STF marca para agosto o julgamento que define a eleição para governador do Rio

julho 5, 2026
STF marca para agosto o julgamento que define a eleição para governador do Rio

O Supremo Tribunal Federal marcou para 19 de agosto o julgamento que vai definir as regras da eleição suplementar para governador do Rio de Janeiro. A informação foi confirmada no início desta semana, com a pauta assinada pelo presidente da Corte, ministro Edson Fachin.

A controvérsia gira em torno de uma pergunta constitucional: a vaga aberta no comando do estado deve ser preenchida por eleição direta, com participação popular, ou por eleição indireta, conduzida pela Assembleia Legislativa do Rio de Janeiro (Alerj). O resultado do julgamento define quem vota e como se escolhe o próximo governador.

O que está em jogo

A vacância no governo do estado seguiu a saída de Cláudio Castro do cargo. Desde então, a administração fica temporariamente a cargo de Ricardo Couto, presidente do Tribunal de Justiça do Rio, até que o Supremo diga qual caminho será adotado.

  • A tese da eleição direta prevê ida às urnas, com campanha e voto popular
  • A tese da eleição indireta transfere a escolha para os deputados estaduais da Alerj
  • O prazo processual pesa na conta: parte dos ministros avalia que o calendário torna difícil realizar votação popular ainda em 2026
  • A definição do formato afeta diretamente o equilíbrio político no segundo maior colégio eleitoral do país

Nos bastidores, magistrados do Supremo já sinalizam que o cronograma dificultaria a organização de um pleito direto neste ano, o que reforçaria a alternativa da escolha pela Assembleia. Nada, porém, está decidido antes do voto no plenário.

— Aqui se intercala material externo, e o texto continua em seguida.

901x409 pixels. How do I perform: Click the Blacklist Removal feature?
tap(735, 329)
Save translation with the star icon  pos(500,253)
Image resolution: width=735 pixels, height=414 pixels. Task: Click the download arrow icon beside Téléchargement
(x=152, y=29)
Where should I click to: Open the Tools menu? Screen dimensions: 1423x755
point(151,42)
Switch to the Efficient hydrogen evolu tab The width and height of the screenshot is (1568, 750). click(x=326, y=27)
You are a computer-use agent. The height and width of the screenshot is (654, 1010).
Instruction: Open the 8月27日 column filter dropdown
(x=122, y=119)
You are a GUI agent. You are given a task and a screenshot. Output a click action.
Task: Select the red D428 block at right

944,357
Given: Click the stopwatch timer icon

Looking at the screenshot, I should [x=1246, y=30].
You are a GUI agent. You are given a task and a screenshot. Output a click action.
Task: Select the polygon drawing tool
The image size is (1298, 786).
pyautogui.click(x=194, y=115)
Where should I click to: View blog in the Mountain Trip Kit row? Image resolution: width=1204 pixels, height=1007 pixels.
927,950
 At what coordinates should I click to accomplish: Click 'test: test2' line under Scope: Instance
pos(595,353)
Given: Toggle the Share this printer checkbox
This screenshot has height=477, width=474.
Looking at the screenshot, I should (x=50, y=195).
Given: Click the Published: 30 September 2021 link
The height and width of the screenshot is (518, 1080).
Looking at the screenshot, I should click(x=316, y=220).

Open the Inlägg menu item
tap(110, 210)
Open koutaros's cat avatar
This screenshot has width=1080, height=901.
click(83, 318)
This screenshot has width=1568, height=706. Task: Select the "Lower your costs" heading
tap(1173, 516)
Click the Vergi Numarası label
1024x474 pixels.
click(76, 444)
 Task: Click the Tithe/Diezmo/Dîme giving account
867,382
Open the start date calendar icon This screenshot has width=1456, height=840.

“A discussão não é só jurídica, é de método democrático: quem escolhe o governador do Rio, o povo nas urnas ou os deputados no plenário da Alerj?”, sintetiza o núcleo do debate que chega ao Supremo.

O julgamento pode ainda sofrer novo adiamento caso algum ministro peça vista para analisar melhor o processo, prática comum em casos de grande repercussão. Também segue em aberto a definição sobre a natureza do mandato de quem assumir, se cumpre apenas o tempo restante ou se ganha prazo próprio.

A decisão terá efeito imediato sobre o Rio e valor de referência para situações semelhantes em outros estados, já que fixa a interpretação do Supremo sobre como preencher vacâncias no comando dos executivos estaduais.